:: DATA IN THIS EXERCISE ::
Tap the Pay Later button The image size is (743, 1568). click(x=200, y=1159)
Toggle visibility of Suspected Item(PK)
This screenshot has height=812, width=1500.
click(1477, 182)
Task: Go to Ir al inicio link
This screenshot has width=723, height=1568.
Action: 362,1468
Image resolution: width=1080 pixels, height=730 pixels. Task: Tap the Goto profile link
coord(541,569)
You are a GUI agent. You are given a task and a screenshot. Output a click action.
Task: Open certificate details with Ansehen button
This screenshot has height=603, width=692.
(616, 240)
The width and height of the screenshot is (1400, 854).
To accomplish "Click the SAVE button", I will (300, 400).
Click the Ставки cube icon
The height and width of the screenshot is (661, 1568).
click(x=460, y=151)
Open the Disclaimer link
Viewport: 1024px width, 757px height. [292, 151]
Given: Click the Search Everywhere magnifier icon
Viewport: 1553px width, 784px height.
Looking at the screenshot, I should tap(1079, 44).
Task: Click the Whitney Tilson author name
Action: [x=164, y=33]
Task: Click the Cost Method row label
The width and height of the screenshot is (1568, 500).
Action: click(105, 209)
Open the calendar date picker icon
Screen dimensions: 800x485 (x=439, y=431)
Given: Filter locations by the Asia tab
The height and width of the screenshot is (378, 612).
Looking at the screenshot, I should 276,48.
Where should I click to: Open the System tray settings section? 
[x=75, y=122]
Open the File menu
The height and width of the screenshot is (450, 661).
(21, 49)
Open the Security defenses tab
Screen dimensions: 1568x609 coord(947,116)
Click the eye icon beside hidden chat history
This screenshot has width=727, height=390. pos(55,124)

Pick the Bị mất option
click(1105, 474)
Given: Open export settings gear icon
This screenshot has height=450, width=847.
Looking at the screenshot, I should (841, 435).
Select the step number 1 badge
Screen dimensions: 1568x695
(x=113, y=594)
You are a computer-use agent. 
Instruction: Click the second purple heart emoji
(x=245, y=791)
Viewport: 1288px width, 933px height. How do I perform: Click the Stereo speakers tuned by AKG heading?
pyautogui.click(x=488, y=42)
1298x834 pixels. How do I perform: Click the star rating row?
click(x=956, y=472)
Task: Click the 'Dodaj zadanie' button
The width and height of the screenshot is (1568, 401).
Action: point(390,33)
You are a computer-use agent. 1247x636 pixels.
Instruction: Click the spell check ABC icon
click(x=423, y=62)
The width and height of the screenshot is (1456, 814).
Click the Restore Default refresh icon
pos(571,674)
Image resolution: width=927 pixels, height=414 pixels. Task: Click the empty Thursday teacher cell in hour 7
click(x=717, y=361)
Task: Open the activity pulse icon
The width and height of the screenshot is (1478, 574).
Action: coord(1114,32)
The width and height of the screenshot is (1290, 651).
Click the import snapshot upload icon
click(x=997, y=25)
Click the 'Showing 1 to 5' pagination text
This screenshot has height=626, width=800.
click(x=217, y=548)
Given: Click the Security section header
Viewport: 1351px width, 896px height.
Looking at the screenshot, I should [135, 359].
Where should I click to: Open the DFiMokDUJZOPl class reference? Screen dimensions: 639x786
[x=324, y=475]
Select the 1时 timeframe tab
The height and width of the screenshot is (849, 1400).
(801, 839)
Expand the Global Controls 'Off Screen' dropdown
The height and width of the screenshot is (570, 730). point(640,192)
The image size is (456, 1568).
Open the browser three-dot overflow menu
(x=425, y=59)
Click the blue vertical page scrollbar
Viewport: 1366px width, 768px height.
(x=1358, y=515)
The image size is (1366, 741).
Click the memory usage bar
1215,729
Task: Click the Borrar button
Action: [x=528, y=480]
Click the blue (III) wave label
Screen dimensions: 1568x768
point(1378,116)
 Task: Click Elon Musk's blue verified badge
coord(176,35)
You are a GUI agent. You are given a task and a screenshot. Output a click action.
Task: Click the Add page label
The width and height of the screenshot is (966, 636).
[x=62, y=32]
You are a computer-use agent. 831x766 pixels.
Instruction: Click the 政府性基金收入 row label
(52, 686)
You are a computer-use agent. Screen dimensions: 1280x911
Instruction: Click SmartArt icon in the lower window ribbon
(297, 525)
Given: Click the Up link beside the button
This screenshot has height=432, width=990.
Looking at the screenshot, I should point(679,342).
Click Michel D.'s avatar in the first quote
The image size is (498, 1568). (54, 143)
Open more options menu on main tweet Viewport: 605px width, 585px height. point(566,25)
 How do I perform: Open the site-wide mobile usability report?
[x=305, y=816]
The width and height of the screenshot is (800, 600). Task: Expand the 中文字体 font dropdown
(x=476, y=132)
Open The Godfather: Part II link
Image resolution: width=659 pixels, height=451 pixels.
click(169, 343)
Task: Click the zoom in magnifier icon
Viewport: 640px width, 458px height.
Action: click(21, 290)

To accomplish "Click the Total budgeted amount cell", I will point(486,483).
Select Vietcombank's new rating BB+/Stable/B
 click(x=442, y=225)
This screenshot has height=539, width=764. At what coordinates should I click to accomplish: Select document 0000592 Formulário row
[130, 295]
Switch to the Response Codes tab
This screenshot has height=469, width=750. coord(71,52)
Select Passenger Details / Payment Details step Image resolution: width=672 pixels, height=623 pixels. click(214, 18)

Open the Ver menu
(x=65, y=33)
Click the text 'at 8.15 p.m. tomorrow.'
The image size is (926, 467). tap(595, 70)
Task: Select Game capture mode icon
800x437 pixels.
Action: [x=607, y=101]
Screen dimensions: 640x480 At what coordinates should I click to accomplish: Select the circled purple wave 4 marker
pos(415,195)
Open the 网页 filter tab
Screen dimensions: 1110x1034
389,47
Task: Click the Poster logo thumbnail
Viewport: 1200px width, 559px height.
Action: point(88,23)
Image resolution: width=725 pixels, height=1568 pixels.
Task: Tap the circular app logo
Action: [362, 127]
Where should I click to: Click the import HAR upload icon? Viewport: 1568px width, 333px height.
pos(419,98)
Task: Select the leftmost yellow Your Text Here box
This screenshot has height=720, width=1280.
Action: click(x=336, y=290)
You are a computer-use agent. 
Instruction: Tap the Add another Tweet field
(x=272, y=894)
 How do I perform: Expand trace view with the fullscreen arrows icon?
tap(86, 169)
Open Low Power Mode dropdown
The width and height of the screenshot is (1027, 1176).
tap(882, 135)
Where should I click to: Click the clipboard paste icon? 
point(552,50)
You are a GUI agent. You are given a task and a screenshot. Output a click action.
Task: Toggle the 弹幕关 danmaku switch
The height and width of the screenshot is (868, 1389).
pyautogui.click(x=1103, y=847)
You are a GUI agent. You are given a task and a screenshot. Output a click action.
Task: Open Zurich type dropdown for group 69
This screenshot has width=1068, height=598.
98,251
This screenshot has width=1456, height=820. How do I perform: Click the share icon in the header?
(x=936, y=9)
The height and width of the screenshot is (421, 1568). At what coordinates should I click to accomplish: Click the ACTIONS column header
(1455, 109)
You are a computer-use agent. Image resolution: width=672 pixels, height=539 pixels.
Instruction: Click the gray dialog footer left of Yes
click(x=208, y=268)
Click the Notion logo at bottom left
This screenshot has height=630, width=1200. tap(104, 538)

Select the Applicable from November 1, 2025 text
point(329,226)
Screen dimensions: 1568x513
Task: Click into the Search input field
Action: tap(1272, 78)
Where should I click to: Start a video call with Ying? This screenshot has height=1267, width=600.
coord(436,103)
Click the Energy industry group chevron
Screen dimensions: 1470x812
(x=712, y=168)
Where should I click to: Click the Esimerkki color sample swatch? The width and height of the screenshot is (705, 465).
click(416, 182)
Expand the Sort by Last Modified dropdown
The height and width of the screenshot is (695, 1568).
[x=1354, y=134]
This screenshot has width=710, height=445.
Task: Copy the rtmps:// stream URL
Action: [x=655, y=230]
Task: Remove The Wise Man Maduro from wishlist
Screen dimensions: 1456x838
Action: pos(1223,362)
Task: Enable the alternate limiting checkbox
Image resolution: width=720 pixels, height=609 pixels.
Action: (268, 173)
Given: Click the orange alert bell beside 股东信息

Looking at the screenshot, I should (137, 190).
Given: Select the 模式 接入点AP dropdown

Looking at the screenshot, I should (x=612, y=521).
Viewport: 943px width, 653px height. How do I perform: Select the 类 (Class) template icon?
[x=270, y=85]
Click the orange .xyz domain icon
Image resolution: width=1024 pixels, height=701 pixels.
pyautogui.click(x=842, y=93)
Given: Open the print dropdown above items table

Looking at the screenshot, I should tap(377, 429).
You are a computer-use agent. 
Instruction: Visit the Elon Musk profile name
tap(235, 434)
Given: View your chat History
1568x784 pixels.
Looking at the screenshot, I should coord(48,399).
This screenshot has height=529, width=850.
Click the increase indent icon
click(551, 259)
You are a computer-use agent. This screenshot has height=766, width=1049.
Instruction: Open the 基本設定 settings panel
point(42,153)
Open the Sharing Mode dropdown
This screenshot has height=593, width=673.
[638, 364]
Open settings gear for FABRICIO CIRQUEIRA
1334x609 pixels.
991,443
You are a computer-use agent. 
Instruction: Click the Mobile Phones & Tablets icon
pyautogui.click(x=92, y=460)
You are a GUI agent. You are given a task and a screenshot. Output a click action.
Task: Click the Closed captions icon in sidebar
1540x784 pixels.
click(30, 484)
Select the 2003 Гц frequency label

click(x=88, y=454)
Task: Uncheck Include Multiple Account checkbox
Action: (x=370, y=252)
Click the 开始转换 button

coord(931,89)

:: EXERCISE REQUIREMENTS ::
The string "magnifier" appears in how many lines above? Answer with the number only.

:: OUTPUT FOR THIS TASK ::
2